[Saved data entries]
§

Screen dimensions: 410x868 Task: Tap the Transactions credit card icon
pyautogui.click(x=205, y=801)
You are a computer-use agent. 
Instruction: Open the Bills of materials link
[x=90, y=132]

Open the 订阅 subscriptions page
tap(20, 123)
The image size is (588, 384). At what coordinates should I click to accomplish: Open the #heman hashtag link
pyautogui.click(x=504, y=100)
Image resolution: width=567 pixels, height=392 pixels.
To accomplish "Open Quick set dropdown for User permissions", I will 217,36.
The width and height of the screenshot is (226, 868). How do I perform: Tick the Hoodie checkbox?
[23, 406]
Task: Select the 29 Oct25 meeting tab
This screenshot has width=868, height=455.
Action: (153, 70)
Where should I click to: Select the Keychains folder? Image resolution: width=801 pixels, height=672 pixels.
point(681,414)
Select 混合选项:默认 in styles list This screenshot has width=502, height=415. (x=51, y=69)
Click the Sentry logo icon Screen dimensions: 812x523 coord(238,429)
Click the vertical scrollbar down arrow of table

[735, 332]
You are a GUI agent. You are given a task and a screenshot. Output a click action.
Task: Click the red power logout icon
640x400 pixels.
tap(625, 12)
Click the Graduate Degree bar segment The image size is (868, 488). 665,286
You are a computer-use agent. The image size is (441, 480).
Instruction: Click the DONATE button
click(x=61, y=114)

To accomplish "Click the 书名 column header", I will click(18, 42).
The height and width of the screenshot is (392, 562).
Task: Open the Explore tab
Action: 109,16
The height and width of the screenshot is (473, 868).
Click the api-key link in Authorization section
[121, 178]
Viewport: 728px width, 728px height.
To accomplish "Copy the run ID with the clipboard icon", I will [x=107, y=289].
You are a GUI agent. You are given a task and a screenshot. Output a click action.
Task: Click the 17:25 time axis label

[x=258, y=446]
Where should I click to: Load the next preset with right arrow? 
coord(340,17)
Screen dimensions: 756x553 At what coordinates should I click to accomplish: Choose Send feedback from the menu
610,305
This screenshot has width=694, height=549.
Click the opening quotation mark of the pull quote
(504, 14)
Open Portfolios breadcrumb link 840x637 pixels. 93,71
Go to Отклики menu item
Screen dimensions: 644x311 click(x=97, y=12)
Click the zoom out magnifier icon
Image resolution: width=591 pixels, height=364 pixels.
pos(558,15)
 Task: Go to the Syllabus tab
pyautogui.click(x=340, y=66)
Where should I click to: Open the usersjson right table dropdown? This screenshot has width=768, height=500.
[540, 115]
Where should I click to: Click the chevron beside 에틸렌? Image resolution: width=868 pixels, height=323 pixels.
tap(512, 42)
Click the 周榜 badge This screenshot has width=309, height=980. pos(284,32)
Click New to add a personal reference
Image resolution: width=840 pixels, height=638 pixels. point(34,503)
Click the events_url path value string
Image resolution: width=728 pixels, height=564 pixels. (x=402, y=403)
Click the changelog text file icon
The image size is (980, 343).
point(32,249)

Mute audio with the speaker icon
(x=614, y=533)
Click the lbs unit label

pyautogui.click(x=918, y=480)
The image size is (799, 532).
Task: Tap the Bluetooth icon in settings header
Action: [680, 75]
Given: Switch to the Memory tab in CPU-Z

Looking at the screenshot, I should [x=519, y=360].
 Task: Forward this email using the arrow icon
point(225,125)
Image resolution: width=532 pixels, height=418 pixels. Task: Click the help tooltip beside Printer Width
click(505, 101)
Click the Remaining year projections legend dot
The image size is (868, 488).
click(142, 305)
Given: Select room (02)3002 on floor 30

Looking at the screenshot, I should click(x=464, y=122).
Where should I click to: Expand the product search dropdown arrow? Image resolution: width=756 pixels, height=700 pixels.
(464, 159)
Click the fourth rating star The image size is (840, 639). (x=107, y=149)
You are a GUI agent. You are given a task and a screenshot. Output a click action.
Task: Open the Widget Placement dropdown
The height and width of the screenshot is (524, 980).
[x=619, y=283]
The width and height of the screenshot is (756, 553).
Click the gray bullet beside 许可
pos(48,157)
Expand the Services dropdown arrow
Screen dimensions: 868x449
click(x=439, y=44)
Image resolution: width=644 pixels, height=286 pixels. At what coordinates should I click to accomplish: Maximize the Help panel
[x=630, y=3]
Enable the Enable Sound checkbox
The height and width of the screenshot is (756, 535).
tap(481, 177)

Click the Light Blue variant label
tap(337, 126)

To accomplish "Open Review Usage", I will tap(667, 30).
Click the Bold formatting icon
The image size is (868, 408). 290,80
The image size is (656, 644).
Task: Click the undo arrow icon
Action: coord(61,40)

§

Every line above must be reproduced exactly as it stands.

◆ Task response ◆
Screen dimensions: 410x868 Task: Tap the Transactions credit card icon
pyautogui.click(x=205, y=801)
You are a computer-use agent. 
Instruction: Open the Bills of materials link
[x=90, y=132]

Open the 订阅 subscriptions page
tap(20, 123)
The image size is (588, 384). At what coordinates should I click to accomplish: Open the #heman hashtag link
pyautogui.click(x=504, y=100)
Image resolution: width=567 pixels, height=392 pixels.
To accomplish "Open Quick set dropdown for User permissions", I will 217,36.
The width and height of the screenshot is (226, 868). How do I perform: Tick the Hoodie checkbox?
[23, 406]
Task: Select the 29 Oct25 meeting tab
This screenshot has width=868, height=455.
Action: (153, 70)
Where should I click to: Select the Keychains folder? Image resolution: width=801 pixels, height=672 pixels.
point(681,414)
Select 混合选项:默认 in styles list This screenshot has width=502, height=415. (x=51, y=69)
Click the Sentry logo icon Screen dimensions: 812x523 coord(238,429)
Click the vertical scrollbar down arrow of table

[735, 332]
You are a GUI agent. You are given a task and a screenshot. Output a click action.
Task: Click the red power logout icon
640x400 pixels.
tap(625, 12)
Click the Graduate Degree bar segment The image size is (868, 488). 665,286
You are a computer-use agent. The image size is (441, 480).
Instruction: Click the DONATE button
click(x=61, y=114)

To accomplish "Click the 书名 column header", I will click(18, 42).
The height and width of the screenshot is (392, 562).
Task: Open the Explore tab
Action: 109,16
The height and width of the screenshot is (473, 868).
Click the api-key link in Authorization section
[121, 178]
Viewport: 728px width, 728px height.
To accomplish "Copy the run ID with the clipboard icon", I will [x=107, y=289].
You are a GUI agent. You are given a task and a screenshot. Output a click action.
Task: Click the 17:25 time axis label

[x=258, y=446]
Where should I click to: Load the next preset with right arrow? 
coord(340,17)
Screen dimensions: 756x553 At what coordinates should I click to accomplish: Choose Send feedback from the menu
610,305
This screenshot has width=694, height=549.
Click the opening quotation mark of the pull quote
(504, 14)
Open Portfolios breadcrumb link 840x637 pixels. 93,71
Go to Отклики menu item
Screen dimensions: 644x311 click(x=97, y=12)
Click the zoom out magnifier icon
Image resolution: width=591 pixels, height=364 pixels.
pos(558,15)
 Task: Go to the Syllabus tab
pyautogui.click(x=340, y=66)
Where should I click to: Open the usersjson right table dropdown? This screenshot has width=768, height=500.
[540, 115]
Where should I click to: Click the chevron beside 에틸렌? Image resolution: width=868 pixels, height=323 pixels.
tap(512, 42)
Click the 周榜 badge This screenshot has width=309, height=980. pos(284,32)
Click New to add a personal reference
Image resolution: width=840 pixels, height=638 pixels. point(34,503)
Click the events_url path value string
Image resolution: width=728 pixels, height=564 pixels. (x=402, y=403)
Click the changelog text file icon
The image size is (980, 343).
point(32,249)

Mute audio with the speaker icon
(x=614, y=533)
Click the lbs unit label

pyautogui.click(x=918, y=480)
The image size is (799, 532).
Task: Tap the Bluetooth icon in settings header
Action: [680, 75]
Given: Switch to the Memory tab in CPU-Z

Looking at the screenshot, I should [x=519, y=360].
 Task: Forward this email using the arrow icon
point(225,125)
Image resolution: width=532 pixels, height=418 pixels. Task: Click the help tooltip beside Printer Width
click(505, 101)
Click the Remaining year projections legend dot
The image size is (868, 488).
click(142, 305)
Given: Select room (02)3002 on floor 30

Looking at the screenshot, I should click(x=464, y=122).
Where should I click to: Expand the product search dropdown arrow? Image resolution: width=756 pixels, height=700 pixels.
(464, 159)
Click the fourth rating star The image size is (840, 639). (x=107, y=149)
You are a GUI agent. You are given a task and a screenshot. Output a click action.
Task: Open the Widget Placement dropdown
The height and width of the screenshot is (524, 980).
[x=619, y=283]
The width and height of the screenshot is (756, 553).
Click the gray bullet beside 许可
pos(48,157)
Expand the Services dropdown arrow
Screen dimensions: 868x449
click(x=439, y=44)
Image resolution: width=644 pixels, height=286 pixels. At what coordinates should I click to accomplish: Maximize the Help panel
[x=630, y=3]
Enable the Enable Sound checkbox
The height and width of the screenshot is (756, 535).
tap(481, 177)

Click the Light Blue variant label
tap(337, 126)

To accomplish "Open Review Usage", I will tap(667, 30).
Click the Bold formatting icon
The image size is (868, 408). 290,80
The image size is (656, 644).
Task: Click the undo arrow icon
Action: coord(61,40)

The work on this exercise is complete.